What needs to be done - In the entries that follow, find the line containing "This screenshot has"; from there, copy every line exactly through the line containing "Task: Show the message Headers".

Data supplied -

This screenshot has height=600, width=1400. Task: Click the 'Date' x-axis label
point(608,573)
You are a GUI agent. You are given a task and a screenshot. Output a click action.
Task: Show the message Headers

--

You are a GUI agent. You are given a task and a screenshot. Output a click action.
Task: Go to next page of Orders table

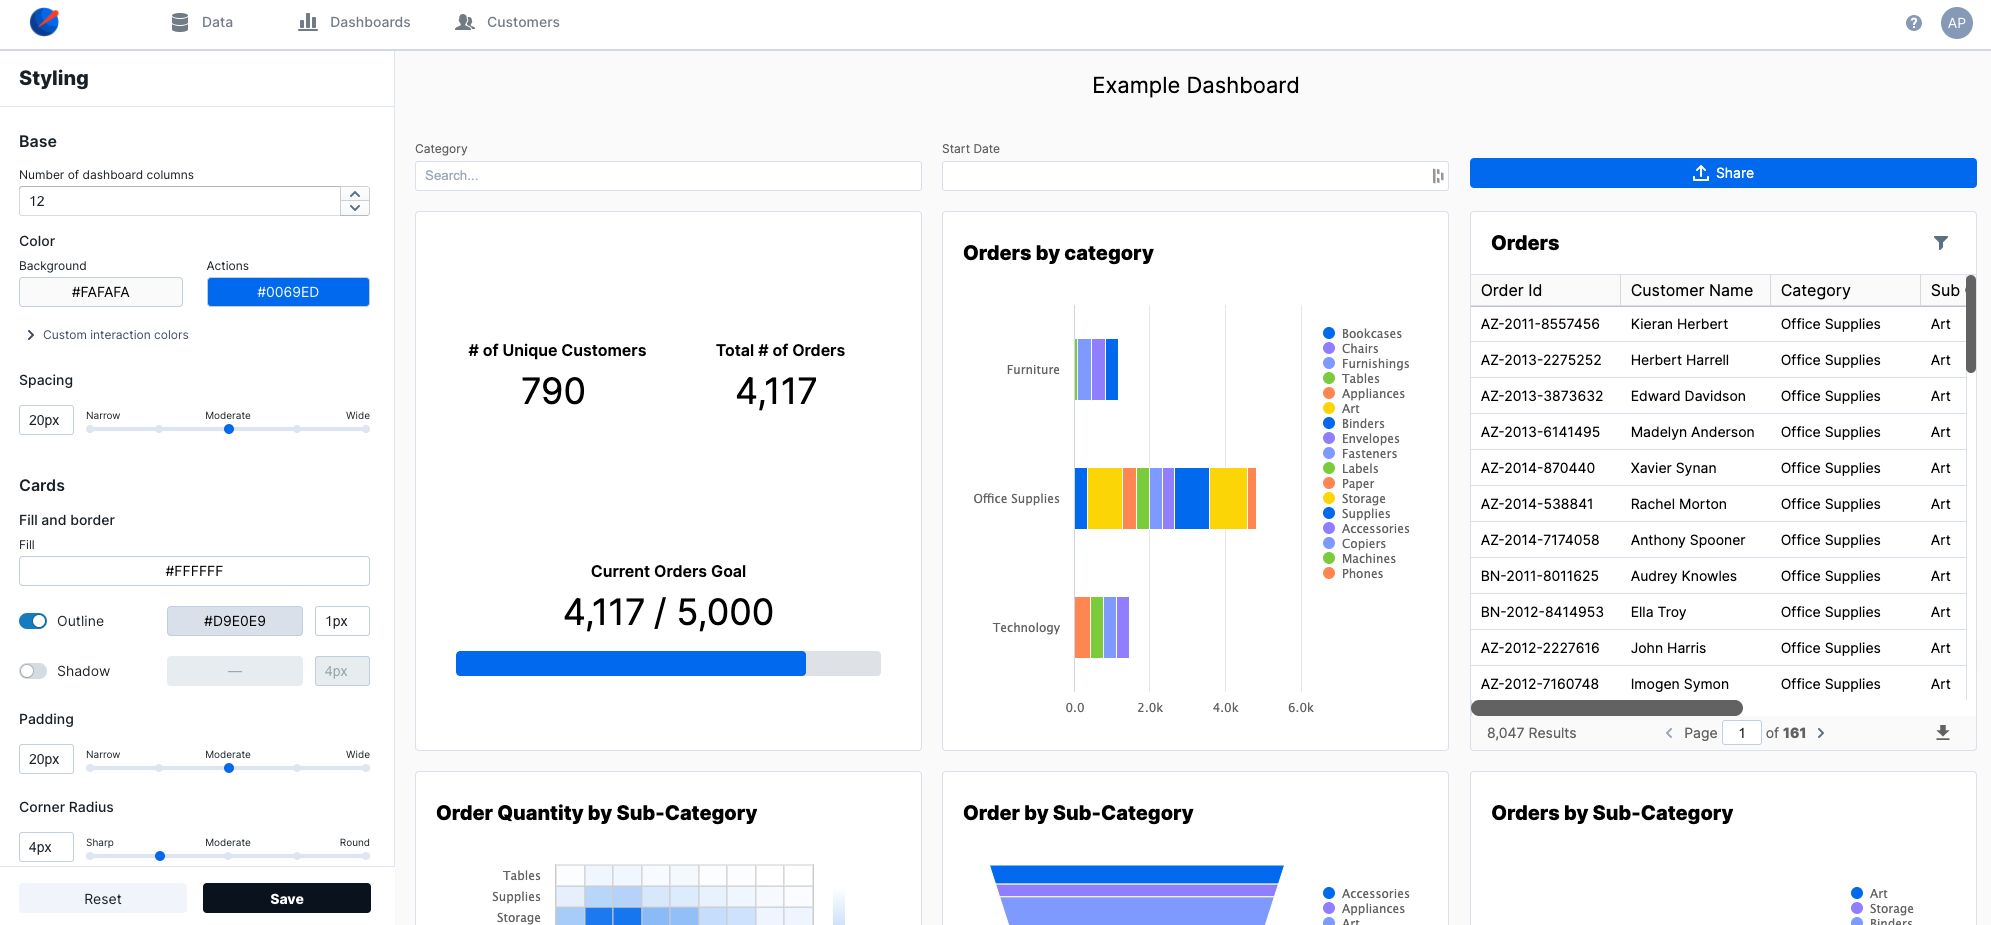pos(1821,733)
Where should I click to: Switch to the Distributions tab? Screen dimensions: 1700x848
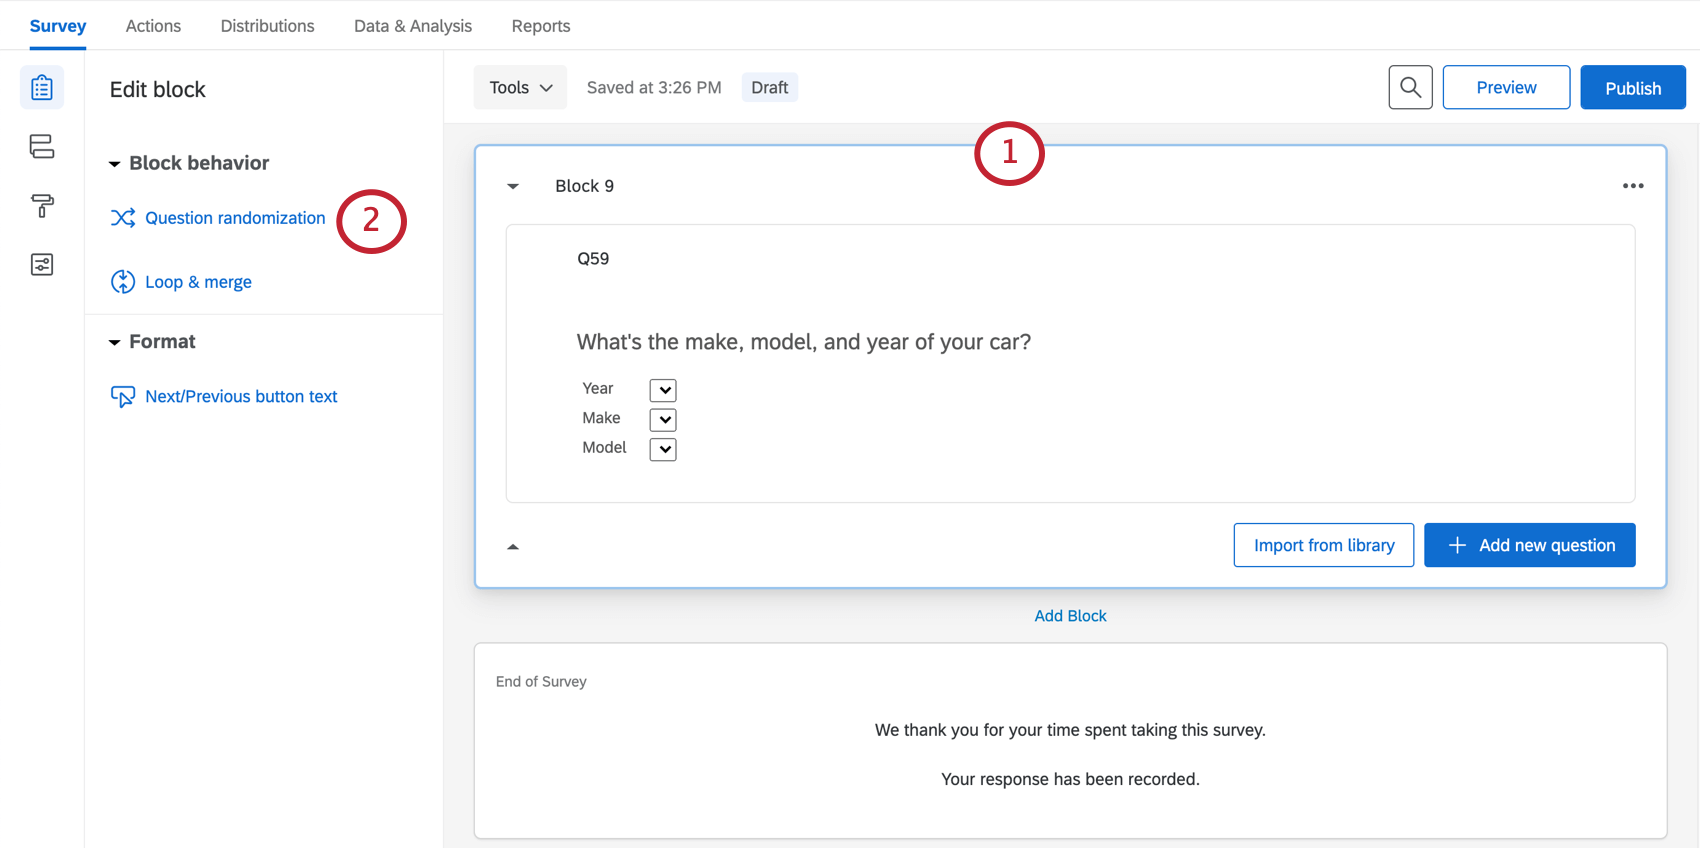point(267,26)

Answer section -
This screenshot has height=600, width=1400. Task: Click the 'Date' x-axis label
point(608,573)
You are a GUI agent. You are given a task and a screenshot. Output a click action.
Task: Show the message Headers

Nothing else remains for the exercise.